Auteur(s) : James R. Brown, Alan Hutchison, Edward Rowe, Colena Der, Patrick Sullivan

Le 24 avril 2020

Pour de plus amples renseignements sur les modifications ci-dessous ou pour d'autres questions relatives à l'exploitation minière, veuillez communiquer avec l’un des auteurs ci-dessus ou avec un membre de notre groupe de droit minier.

L'industrie minière a été fortement touchée par la pandémie de COVID-19. Les répercussions ont été considérables, allant des producteurs principaux qui ont été contraints de mettre leurs actifs fondamentaux sous surveillance et entretien temporaires aux petites sociétés d'exploration minière qui n’ont pu accéder à leurs propriétés minières ou y mener des opérations. Les gouvernements, les organismes de réglementation et les groupes de l’industrie des principales juridictions minières canadiennes ont généralement réagi promptement en présentant des mesures et des propositions visant à aider les acteurs de l'industrie. La hausse des prix des métaux précieux indique également qu'une reprise de l'activité dans le secteur pourrait être envisagée dans un avenir proche. Nous abordons ci-dessous un certain nombre de considérations relatives à la pandémie COVID-19 pour les acteurs de l'industrie minière.
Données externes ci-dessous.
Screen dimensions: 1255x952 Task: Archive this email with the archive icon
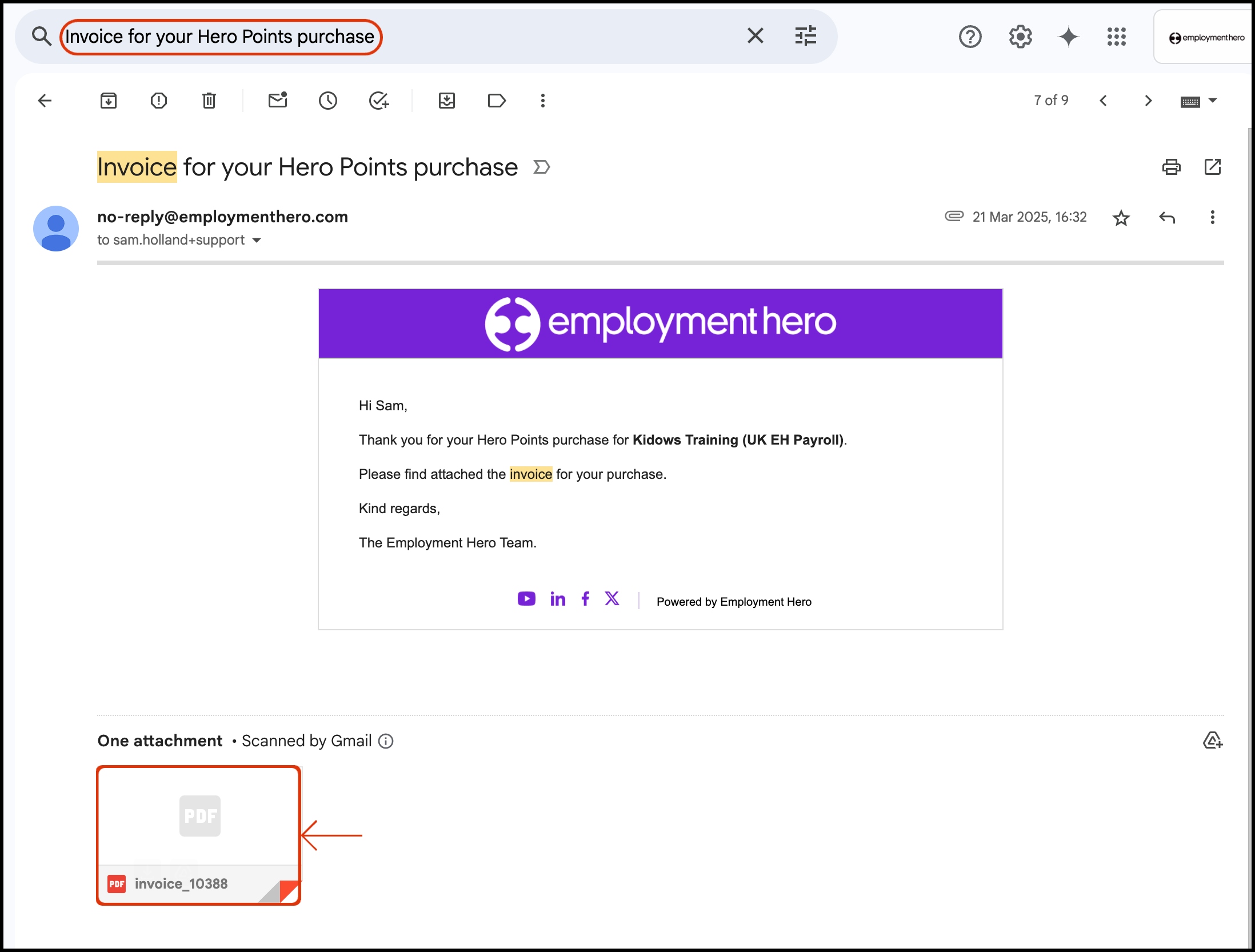[109, 101]
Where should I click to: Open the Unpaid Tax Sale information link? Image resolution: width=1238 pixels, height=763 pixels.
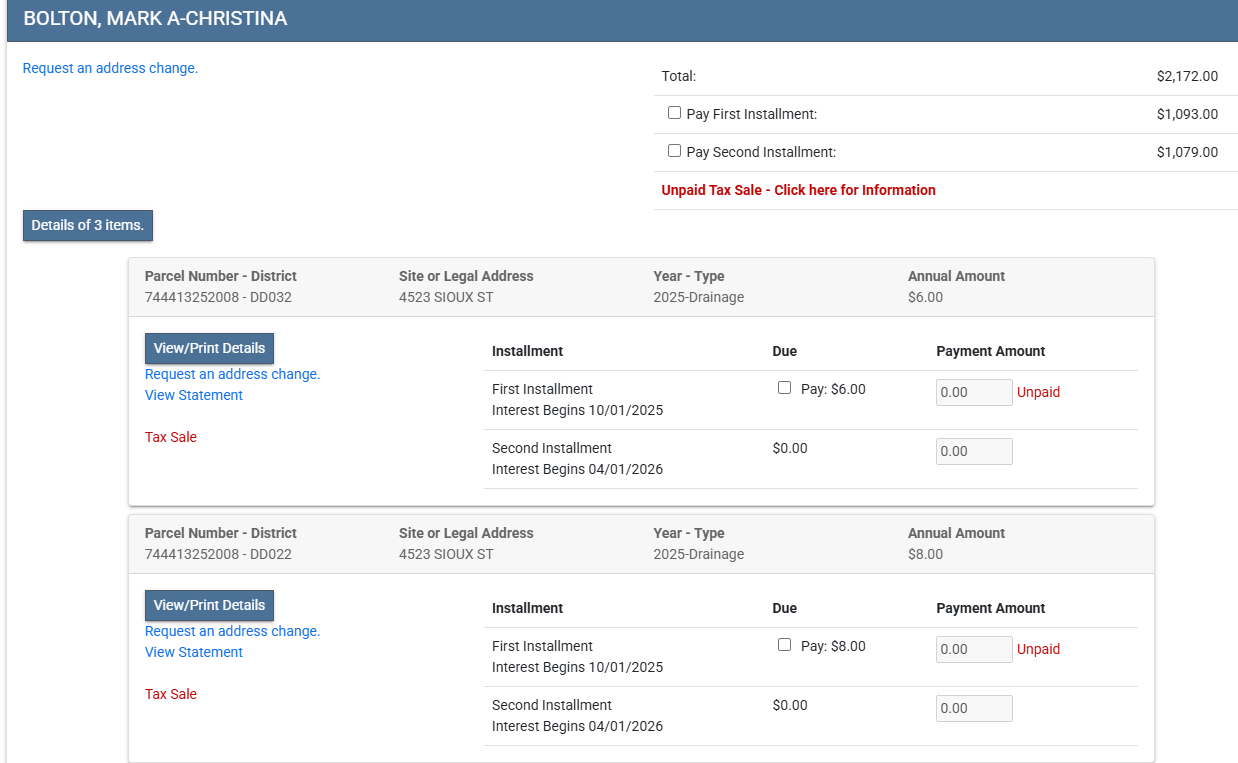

Fermetures et services essentiels

En réponse à la pandémie de la COVID-19, les provinces canadiennes ont imposé des niveaux variables de restrictions sur les opérations, limitant dans de nombreux cas les activités aux "services essentiels". En général, les activités minières ont été autorisées à se poursuivre. Nous résumons ci-dessous les restrictions applicables dans les principales juridictions minières.  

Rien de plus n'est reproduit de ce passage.